This time round, there are just three actors, three dancers and a small choir to tell the story. Director Tim Carroll explains that the use of the two trios of performers emphasise the importance of trinities within the play. In addition, Ariel and Caliban represent two sides of Prospero: the spiritual and the earthy. Such an interpretation, however, leaves little room for exploration of the themes of colonisation and conquest. And the idea of Caliban as some malevolent, dark force is a particularly old-fashioned view - most modern audiences sympathise with his desire for freedom.
Tellingly, in his programme notes, Carroll explains how he was taken by the idea of doing The Tempest as a three-hander because it’s a play he “knows inside out”. The resulting production is really for theatregoers who already know the play extremely well too. There are times when the action is particularly confusing, especially in the scenes involving Sebastion, Antonio, Alonso and Gonzalo where three actors have to play four characters (five when Ariel interrupts the feast). It reminded me of that problem of how many colours are needed in maps to ensure that the same colour is never touching.
It doesn’t help matters that the programme’s synopsis of the plot doesn’t even mention Antonio’s usurpation but implies that Prospero’s dukedom was taken over by the King of Naples.
There are times, however, when the approach works well. The opening scene with Prospero using a chessboard to show the effects of the tempest and its effects on the characters is effective. Prospero’s use of different voices emphasises the confusion and makes it clear from the outset what powerful magical forces are at play. The masque for Miranda and Ferdinand is also excellently done, but then, you’d expect that a production based on words, music and dance would flourish here.

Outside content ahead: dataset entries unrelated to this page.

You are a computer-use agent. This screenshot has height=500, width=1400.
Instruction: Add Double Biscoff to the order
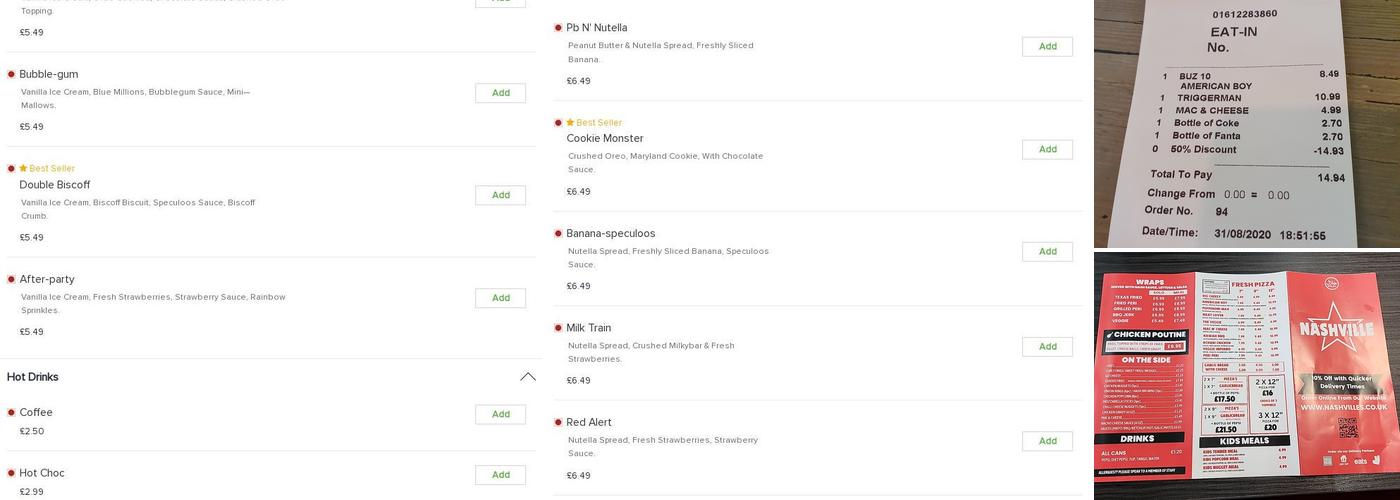pyautogui.click(x=500, y=195)
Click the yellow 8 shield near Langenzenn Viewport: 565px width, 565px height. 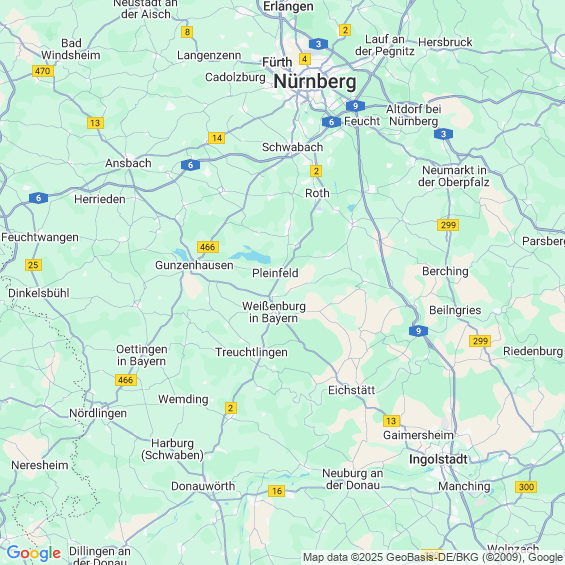187,32
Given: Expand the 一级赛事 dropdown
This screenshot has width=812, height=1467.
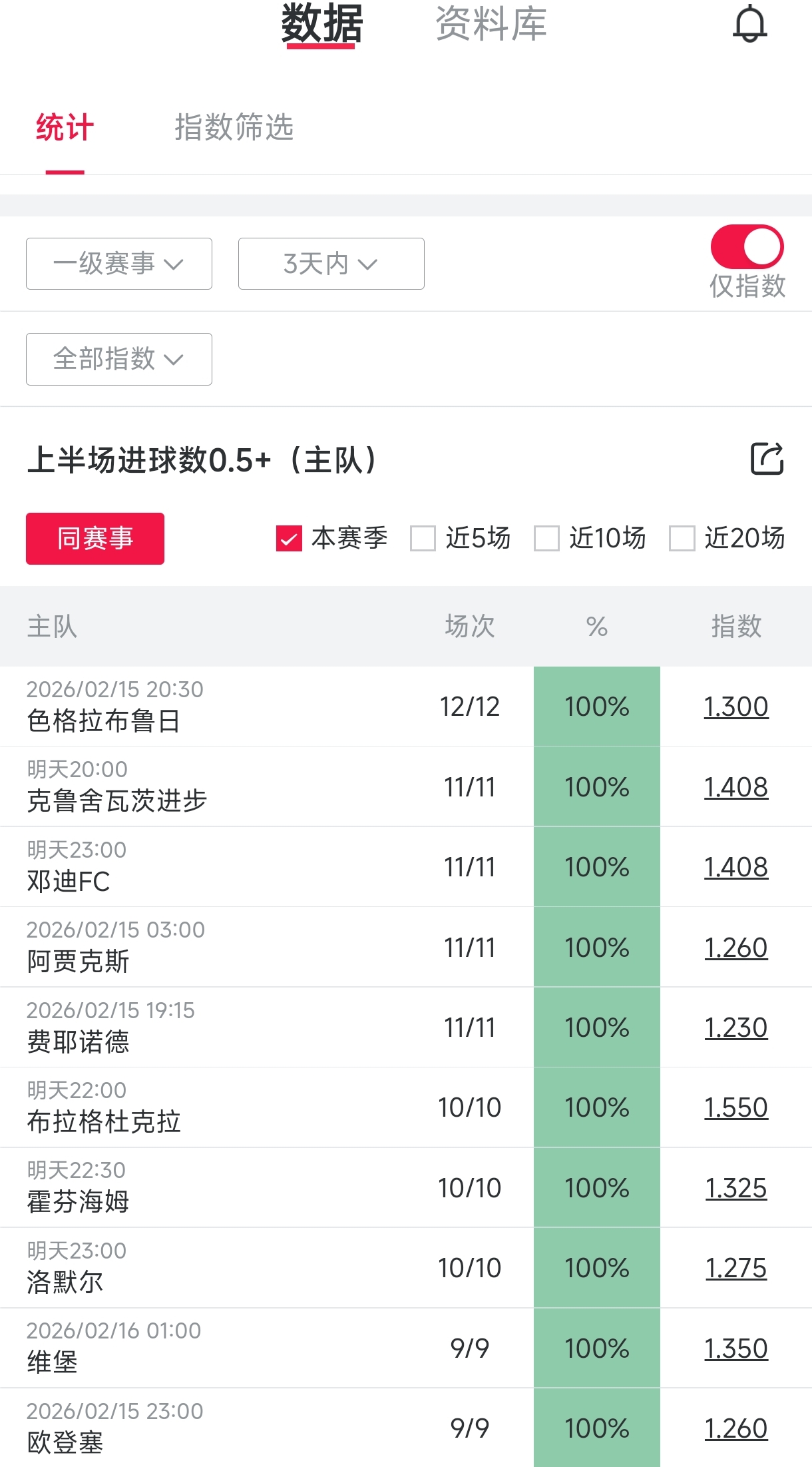Looking at the screenshot, I should point(119,264).
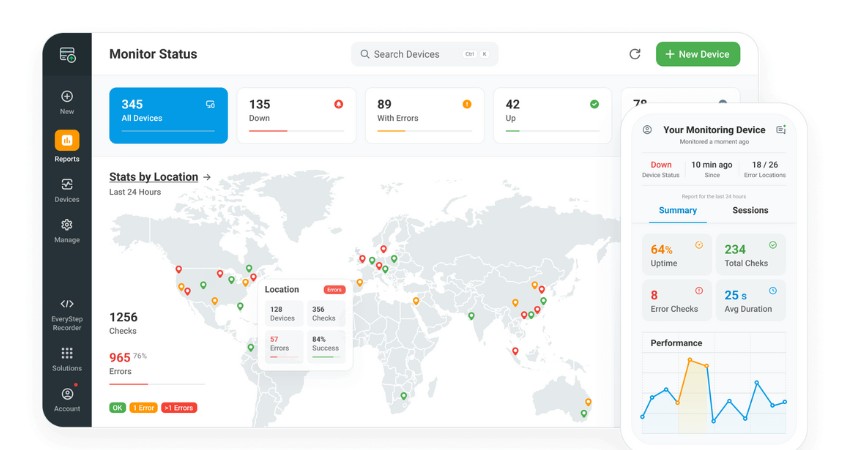Image resolution: width=850 pixels, height=450 pixels.
Task: Expand Stats by Location arrow link
Action: tap(207, 177)
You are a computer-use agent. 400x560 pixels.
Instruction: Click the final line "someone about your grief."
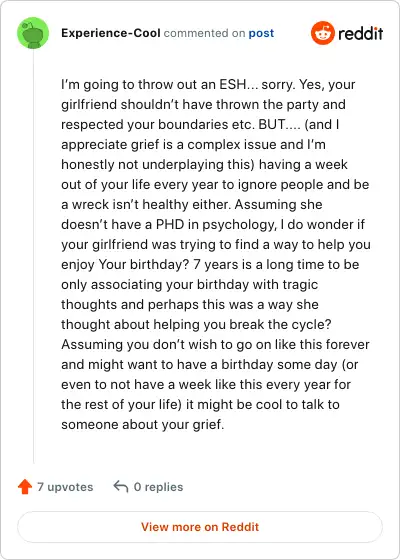pyautogui.click(x=142, y=425)

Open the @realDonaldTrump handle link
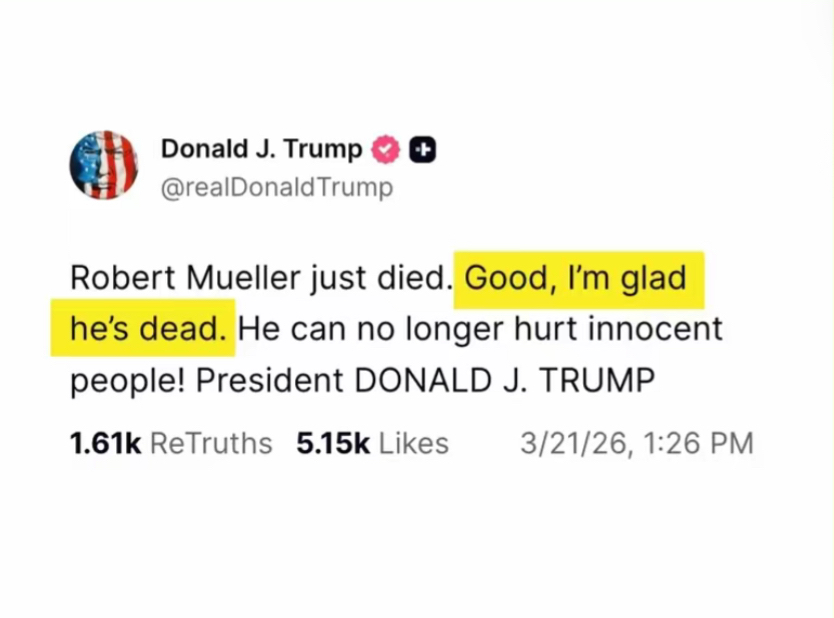277,187

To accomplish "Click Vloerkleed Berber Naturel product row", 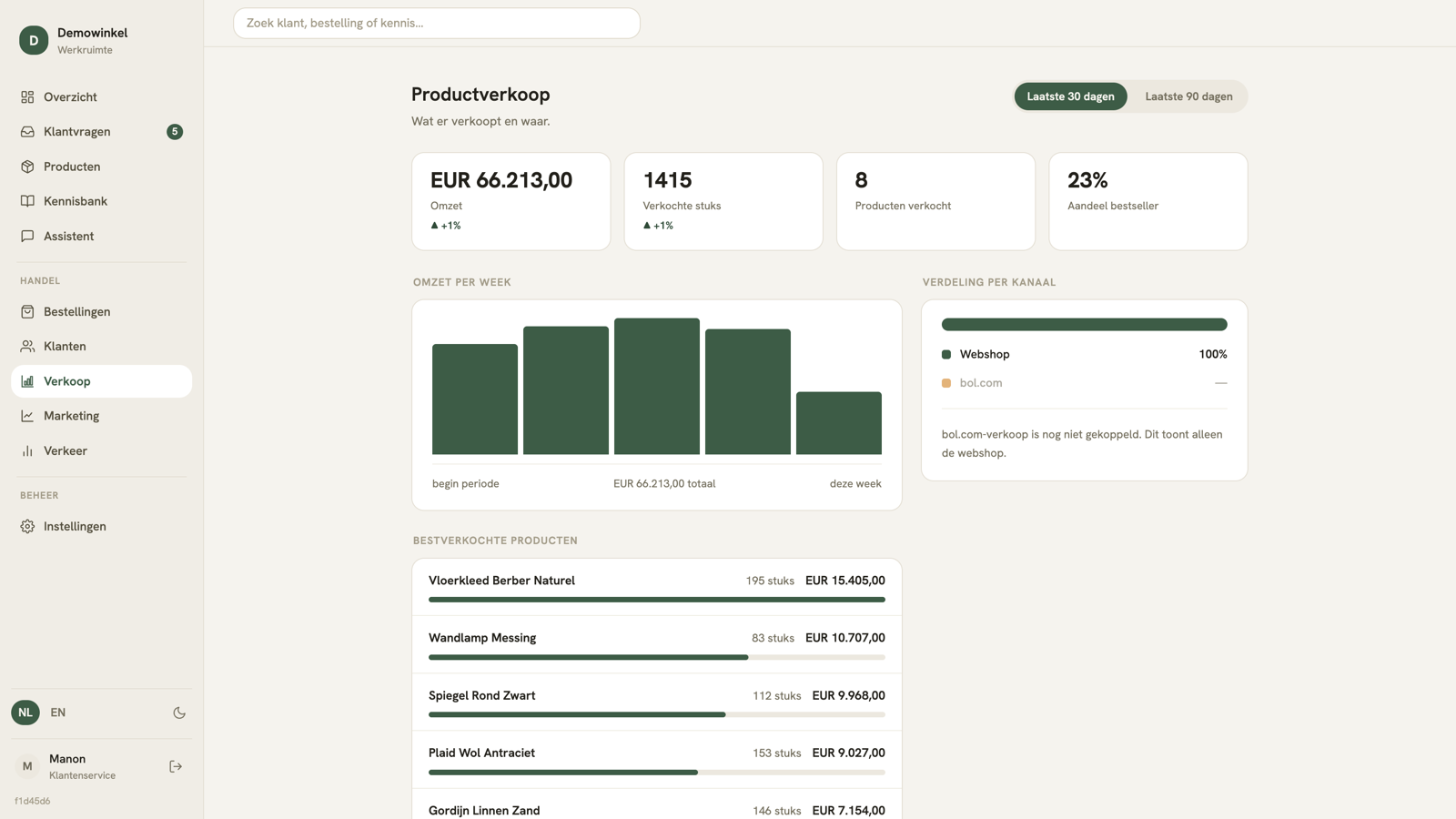I will click(x=656, y=588).
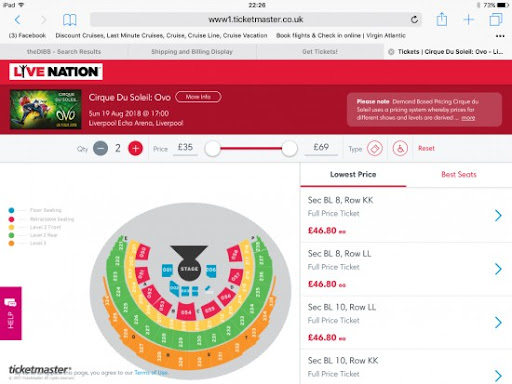Tap the Safari back arrow
512x384 pixels.
pyautogui.click(x=18, y=20)

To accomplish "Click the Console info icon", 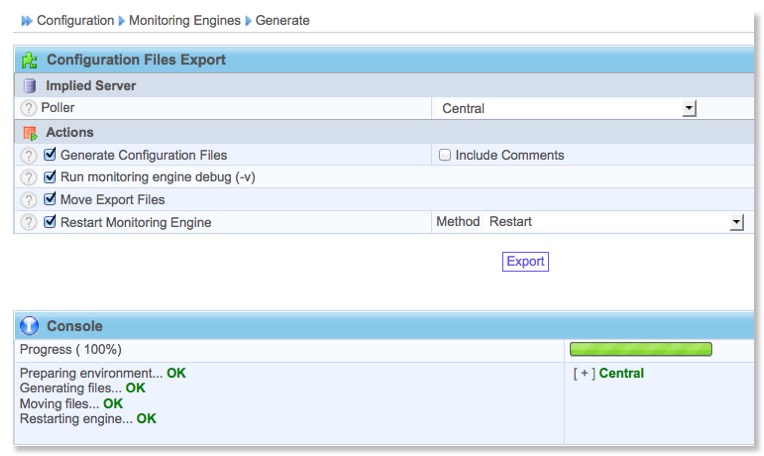I will click(x=30, y=326).
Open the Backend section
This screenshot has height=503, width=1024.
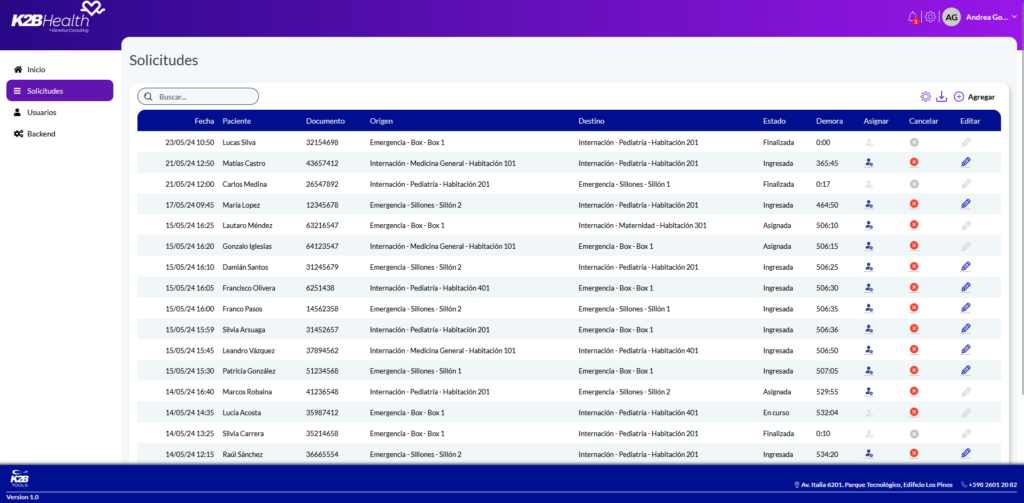tap(41, 134)

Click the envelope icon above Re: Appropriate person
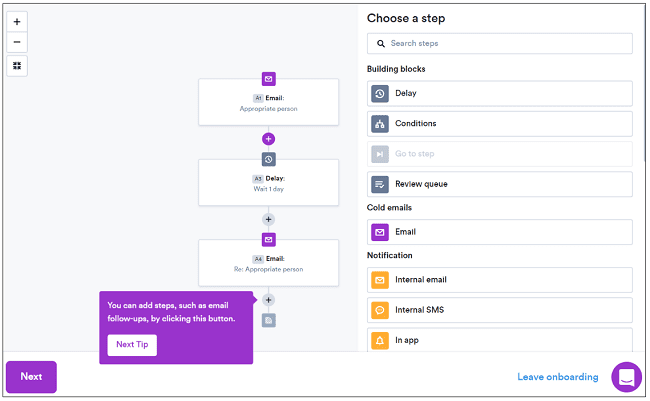(x=268, y=240)
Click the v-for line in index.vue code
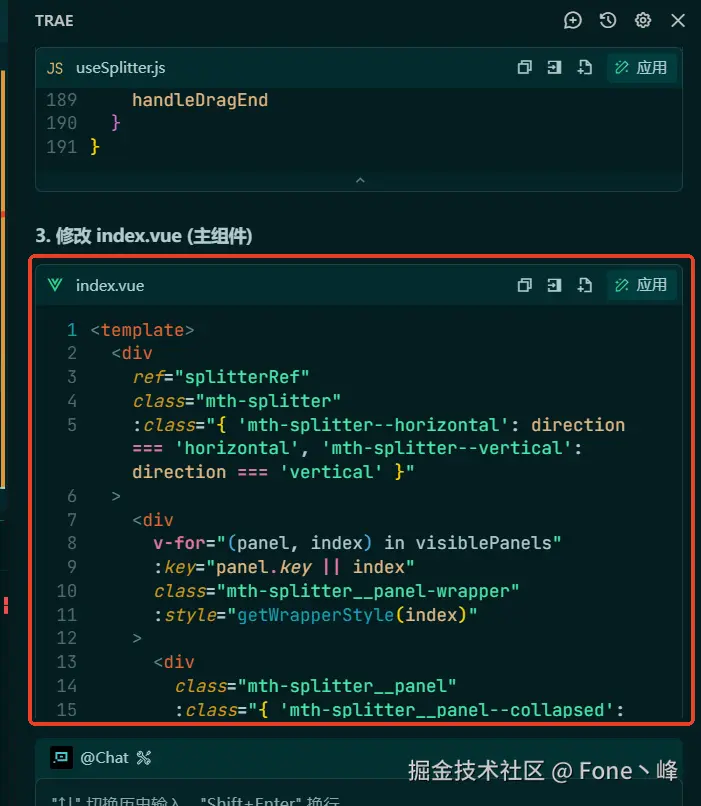The width and height of the screenshot is (701, 806). click(x=357, y=543)
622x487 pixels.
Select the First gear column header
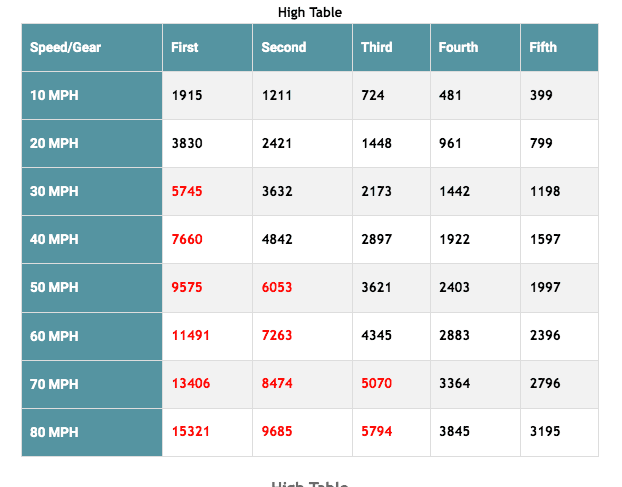(207, 48)
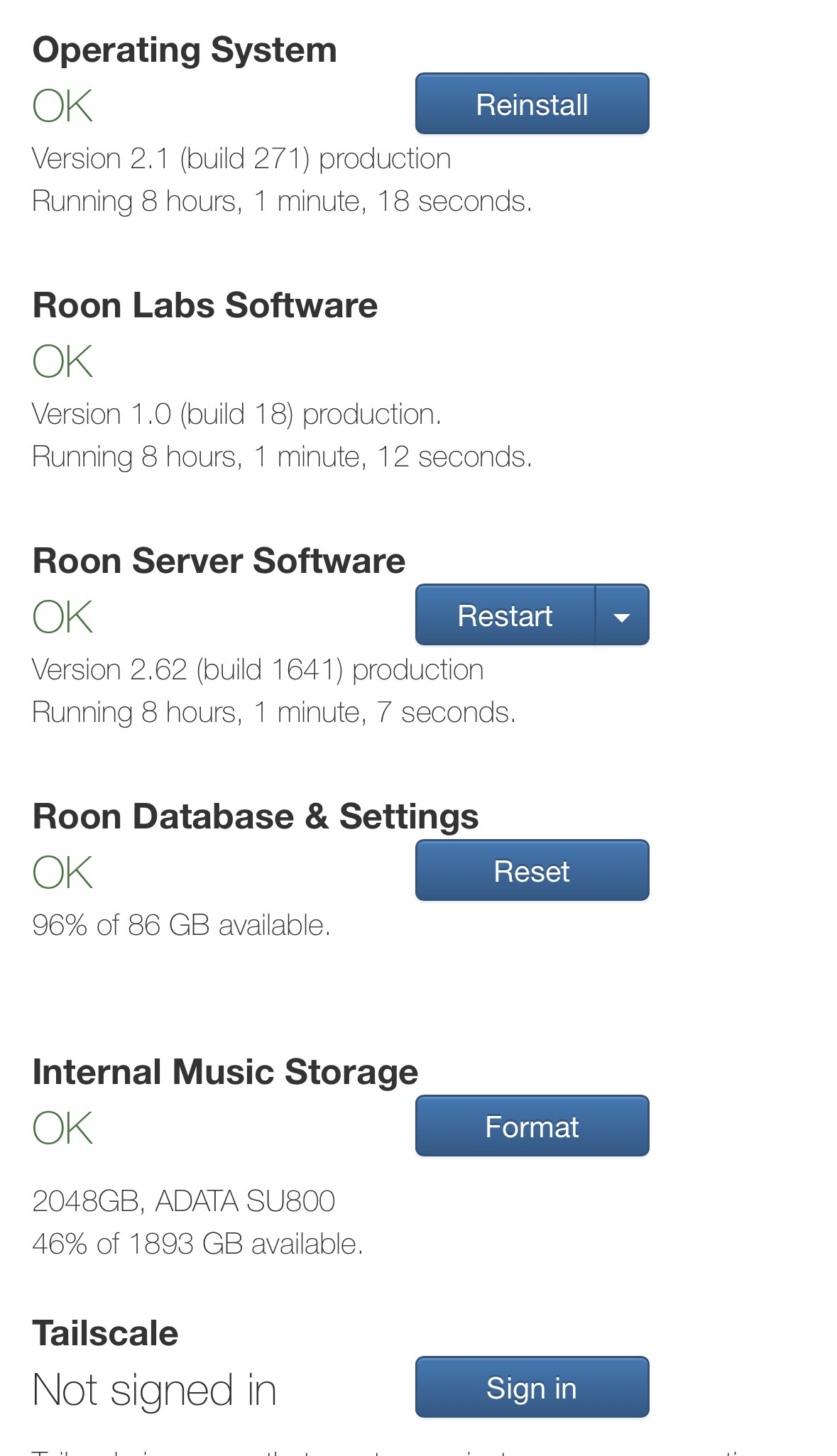
Task: Select the Roon Database & Settings heading
Action: (x=256, y=816)
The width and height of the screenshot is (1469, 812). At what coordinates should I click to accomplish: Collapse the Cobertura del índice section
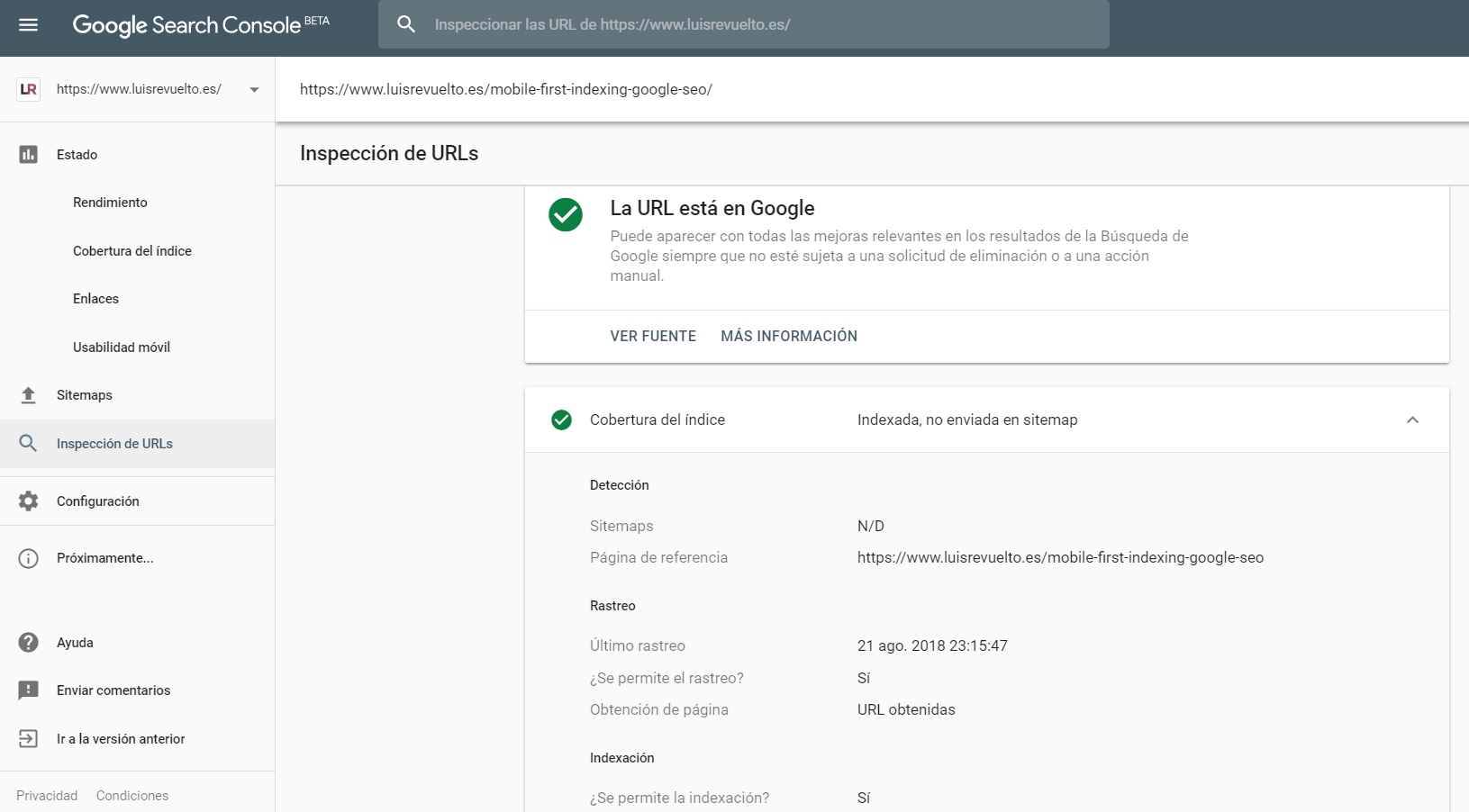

The three actors - Mark Rylance[, [Alex Hassell and Edward Hogg - work hard to manage all the parts between them. And, to their immense credit, the two younger actors are not overshadowed by the Globe’s artistic director (something that hasn’t always been the case at this theatre).
Full marks to The Globe for trying something new. It would have been easy to feed audiences a hackneyed version of Shakespeare knowing the crowds would keep coming. Such commitment to experimentation is something the incoming artistic director would do well to continue. Nevertheless, as mentioned above, this pared-down The Tempest is probably best appreciated by those already in the know. I’m not sure the casual theatregoer would really understand everything that’s going on.